■ PROBLEM STATEMENT
With pictures left out, output exactly the lines from the line holding "The image size is (561, 376)." through the end of the data, both included.

══ DATA FOR ANALYSIS ══

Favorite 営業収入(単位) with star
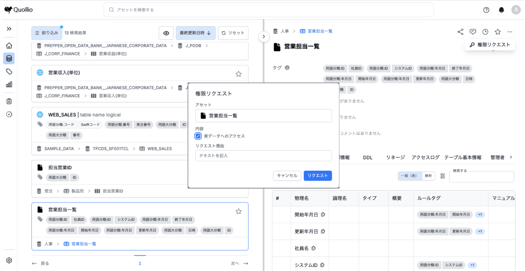This screenshot has height=271, width=525. (x=238, y=74)
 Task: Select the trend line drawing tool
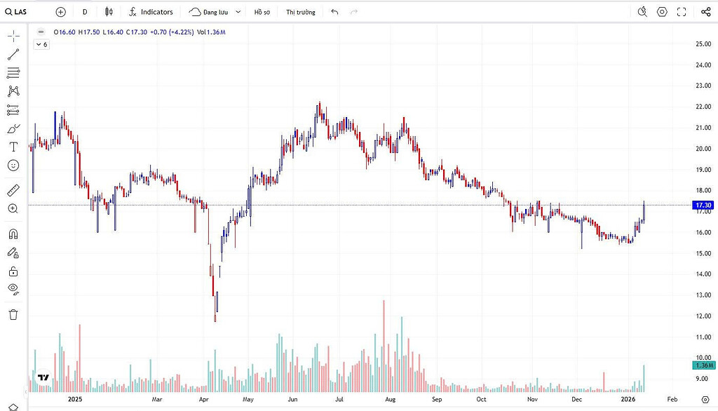tap(13, 55)
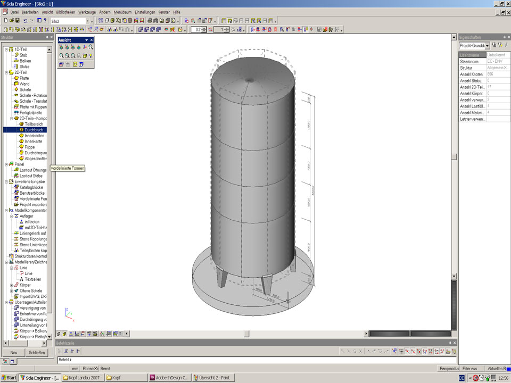Open the Bibliotheken menu

[x=65, y=12]
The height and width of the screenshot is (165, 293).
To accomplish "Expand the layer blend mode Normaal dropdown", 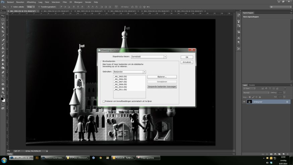I will (x=256, y=93).
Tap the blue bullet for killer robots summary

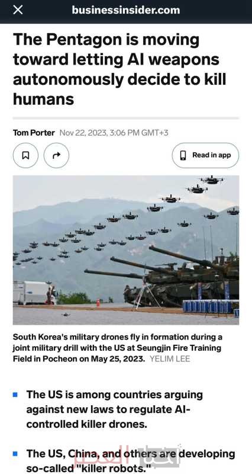coord(15,454)
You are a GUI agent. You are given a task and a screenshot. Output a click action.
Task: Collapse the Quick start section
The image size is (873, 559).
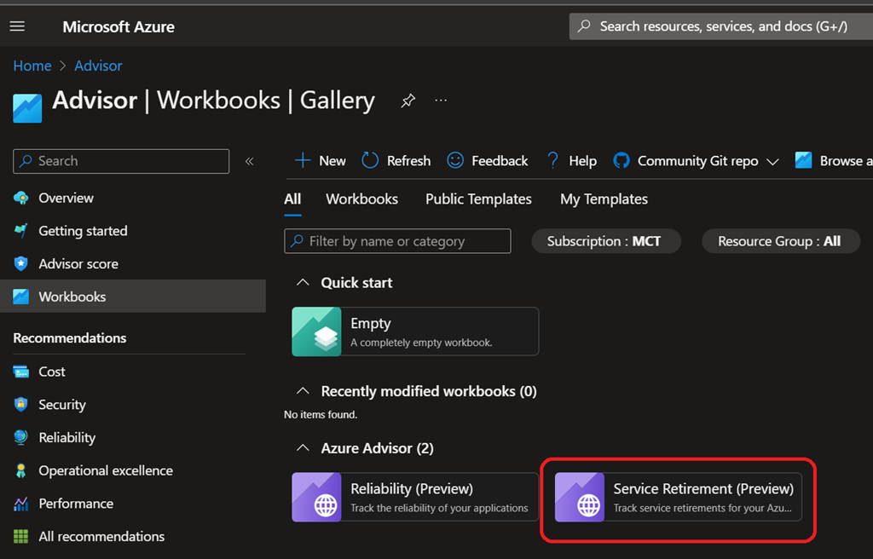pos(301,283)
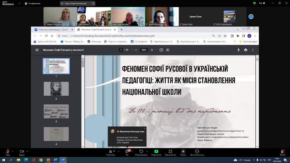Unmute microphone using Звук button

(x=8, y=152)
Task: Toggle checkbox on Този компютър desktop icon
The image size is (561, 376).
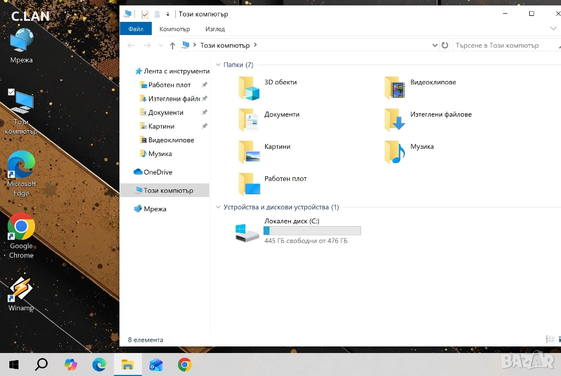Action: [12, 92]
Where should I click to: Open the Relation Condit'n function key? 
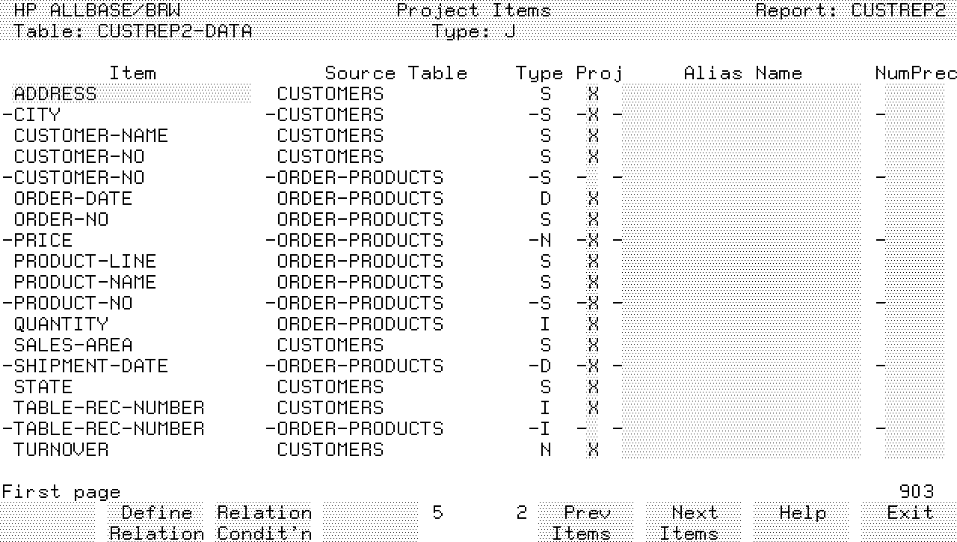(x=264, y=523)
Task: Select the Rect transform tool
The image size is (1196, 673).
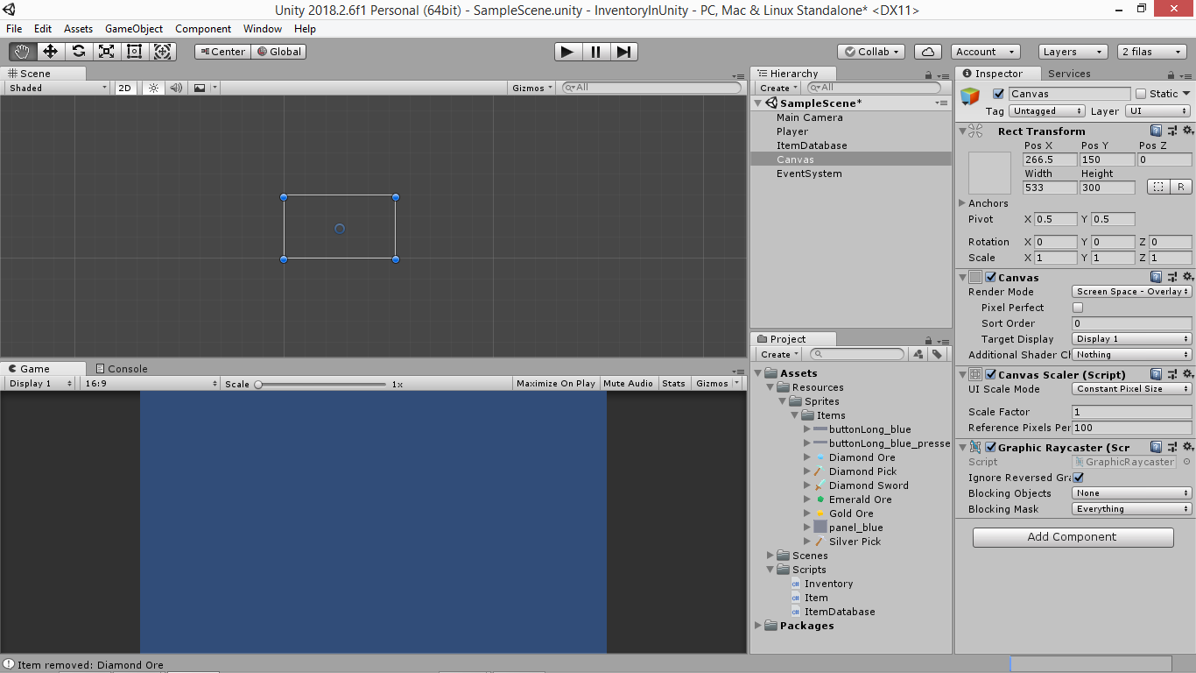Action: [x=133, y=52]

═══

■ OUTPUT
The image size is (561, 376).
Action: [12, 92]
Where should I click to: Open the Relation Condit'n function key? 
(x=264, y=523)
Task: Select the Rect transform tool
The image size is (1196, 673).
Action: [x=133, y=52]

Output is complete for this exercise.